Word for word, restate the records that appear below.

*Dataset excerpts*

+++

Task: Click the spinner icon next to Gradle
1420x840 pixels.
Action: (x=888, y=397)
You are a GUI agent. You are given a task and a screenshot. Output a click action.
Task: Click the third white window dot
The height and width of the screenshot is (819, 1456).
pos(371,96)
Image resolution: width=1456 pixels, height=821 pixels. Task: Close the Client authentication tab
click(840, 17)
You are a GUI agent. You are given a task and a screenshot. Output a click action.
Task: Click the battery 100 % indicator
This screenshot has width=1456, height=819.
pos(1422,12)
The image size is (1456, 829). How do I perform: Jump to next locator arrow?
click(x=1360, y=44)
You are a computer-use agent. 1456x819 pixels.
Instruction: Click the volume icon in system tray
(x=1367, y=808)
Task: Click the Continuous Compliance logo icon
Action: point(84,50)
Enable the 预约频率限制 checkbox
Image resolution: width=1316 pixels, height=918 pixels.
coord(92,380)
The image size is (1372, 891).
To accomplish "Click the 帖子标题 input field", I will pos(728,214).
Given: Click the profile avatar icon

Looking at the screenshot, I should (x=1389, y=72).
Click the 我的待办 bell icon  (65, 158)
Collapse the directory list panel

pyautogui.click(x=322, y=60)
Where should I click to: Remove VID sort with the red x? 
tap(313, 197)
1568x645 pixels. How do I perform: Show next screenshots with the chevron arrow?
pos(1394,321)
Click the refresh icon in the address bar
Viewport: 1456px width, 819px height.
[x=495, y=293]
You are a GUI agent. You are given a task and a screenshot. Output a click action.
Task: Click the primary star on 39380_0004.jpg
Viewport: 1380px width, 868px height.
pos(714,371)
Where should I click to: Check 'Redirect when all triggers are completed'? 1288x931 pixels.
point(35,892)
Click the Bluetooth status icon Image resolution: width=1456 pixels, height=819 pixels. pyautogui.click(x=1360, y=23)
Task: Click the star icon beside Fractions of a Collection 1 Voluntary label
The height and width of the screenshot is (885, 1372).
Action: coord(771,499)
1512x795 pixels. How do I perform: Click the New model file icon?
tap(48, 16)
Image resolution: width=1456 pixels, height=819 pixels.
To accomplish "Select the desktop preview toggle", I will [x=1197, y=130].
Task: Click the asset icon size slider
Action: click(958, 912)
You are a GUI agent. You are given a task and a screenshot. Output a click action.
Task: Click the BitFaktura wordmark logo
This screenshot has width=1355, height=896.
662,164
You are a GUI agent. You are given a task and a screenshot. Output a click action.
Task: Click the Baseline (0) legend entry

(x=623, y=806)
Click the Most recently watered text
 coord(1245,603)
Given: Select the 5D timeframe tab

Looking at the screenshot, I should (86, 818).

+++

*Answer space*
Task: Click the spinner icon next to Gradle
1420x840 pixels.
Action: (x=888, y=397)
You are a GUI agent. You are given a task and a screenshot. Output a click action.
Task: Click the third white window dot
The height and width of the screenshot is (819, 1456).
pos(371,96)
Image resolution: width=1456 pixels, height=821 pixels. Task: Close the Client authentication tab
click(840, 17)
You are a GUI agent. You are given a task and a screenshot. Output a click action.
Task: Click the battery 100 % indicator
This screenshot has width=1456, height=819.
pos(1422,12)
The image size is (1456, 829). How do I perform: Jump to next locator arrow?
click(x=1360, y=44)
You are a computer-use agent. 1456x819 pixels.
Instruction: Click the volume icon in system tray
(x=1367, y=808)
Task: Click the Continuous Compliance logo icon
Action: point(84,50)
Enable the 预约频率限制 checkbox
Image resolution: width=1316 pixels, height=918 pixels.
coord(92,380)
The image size is (1372, 891).
To accomplish "Click the 帖子标题 input field", I will pos(728,214).
Given: Click the profile avatar icon

Looking at the screenshot, I should (x=1389, y=72).
Click the 我的待办 bell icon  (65, 158)
Collapse the directory list panel

pyautogui.click(x=322, y=60)
Where should I click to: Remove VID sort with the red x? 
tap(313, 197)
1568x645 pixels. How do I perform: Show next screenshots with the chevron arrow?
pos(1394,321)
Click the refresh icon in the address bar
Viewport: 1456px width, 819px height.
[x=495, y=293]
You are a GUI agent. You are given a task and a screenshot. Output a click action.
Task: Click the primary star on 39380_0004.jpg
Viewport: 1380px width, 868px height.
pos(714,371)
Where should I click to: Check 'Redirect when all triggers are completed'? 1288x931 pixels.
point(35,892)
Click the Bluetooth status icon Image resolution: width=1456 pixels, height=819 pixels. pyautogui.click(x=1360, y=23)
Task: Click the star icon beside Fractions of a Collection 1 Voluntary label
The height and width of the screenshot is (885, 1372).
Action: coord(771,499)
1512x795 pixels. How do I perform: Click the New model file icon?
tap(48, 16)
Image resolution: width=1456 pixels, height=819 pixels.
To accomplish "Select the desktop preview toggle", I will [x=1197, y=130].
Task: Click the asset icon size slider
Action: click(958, 912)
You are a GUI agent. You are given a task and a screenshot. Output a click action.
Task: Click the BitFaktura wordmark logo
This screenshot has width=1355, height=896.
662,164
You are a GUI agent. You are given a task and a screenshot. Output a click action.
Task: Click the Baseline (0) legend entry

(x=623, y=806)
Click the Most recently watered text
 coord(1245,603)
Given: Select the 5D timeframe tab

Looking at the screenshot, I should (86, 818).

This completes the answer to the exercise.